Pourquoi parle-t-on moins de la tempête "Gabriel" en Belgique ?

Pourquoi parle-t-on moins de la tempête "Gabriel" en Belgique ?
Pourquoi parle-t-on moins de la tempête "Gabriel" en Belgique ? - © GEORGES GOBET - AFP

Vous n'avez pas pu la louper, la tempête Gabriel a donc atteint le continent mardi soir en France et elle poursuit son chemin vers le centre de l'Europe.

Alors que tous les médias français citaient systématiquement ce prénom, on constate qu'en Belgique, nos équipes météo parlent davantage d'épisode neigeux.

Est-ce bien le même phénomène ? Si oui, pourquoi le qualifie-t-on différemment ?

Tempête Gabriel en France : le vent en plus

Premier élément important, c'est de souligner que cette tempête a frappé l'ouest de la France de plein fouet, n'arrivant chez nous que sous forme déjà atténuée.
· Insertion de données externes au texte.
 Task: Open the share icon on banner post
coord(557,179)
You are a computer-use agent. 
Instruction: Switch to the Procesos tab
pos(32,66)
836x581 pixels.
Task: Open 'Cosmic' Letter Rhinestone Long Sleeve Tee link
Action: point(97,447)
Finalement, la Belgique est restée en marge de l'aspect fort venteux de l'épisode.

Il faut savoir que le centre de la tempête est arrivé sur la France, générant au sud de ce centre dépressionnaire des vents violents qui ont d'ailleurs été observés. 

Mardi en fin de journée, des rafales voisines de 130km/h balayaient déjà le littoral atlantique tandis que les pointes dépassaient 100km/h dans l'intérieur des terres. Ainsi, on a enregistré 132km/h à la Pointe du Raz (Finistère), 129km/h à l'île de Ré (Charente-Maritime), 128km/h à l'île d'Yeu (Vendée) ou encore 112 km/h au Cap Ferret (Gironde). Au total, neuf départements ont été placés en vigilance "vent violent", des Pyrénées-Atlantiques à la Loire-Atlantique.

Concernant la neige, c'est la zone au nord du centre dépressionnaire qui a été visée depuis la Normandie, l’île de France jusqu'au Grand est.

C'est donc la conjonction des vents forts et des chutes de neige qui ont encouragé les médias français à systématiquement parler de tempête, tandis qu'en Belgique, il n'y a pas eu de renforcement systématique du vent et donc, seul l'aspect neigeux a été retenu.

Finalement, c'est donc bien la tempête Gabriel qui a touché nos deux pays, mais nous n'avons eu qu'à déplorer des chutes de neige. Or, dans nos habitudes météorologiques, cela s'appelle tout simplement un épisode neigeux.   Ajouter le mot tempête à la neige alors que les quantités de neige pour le centre du pays vont plafonner à 3 ou 5 cm maximum ne serait pas très crédible et audible pour le grand public.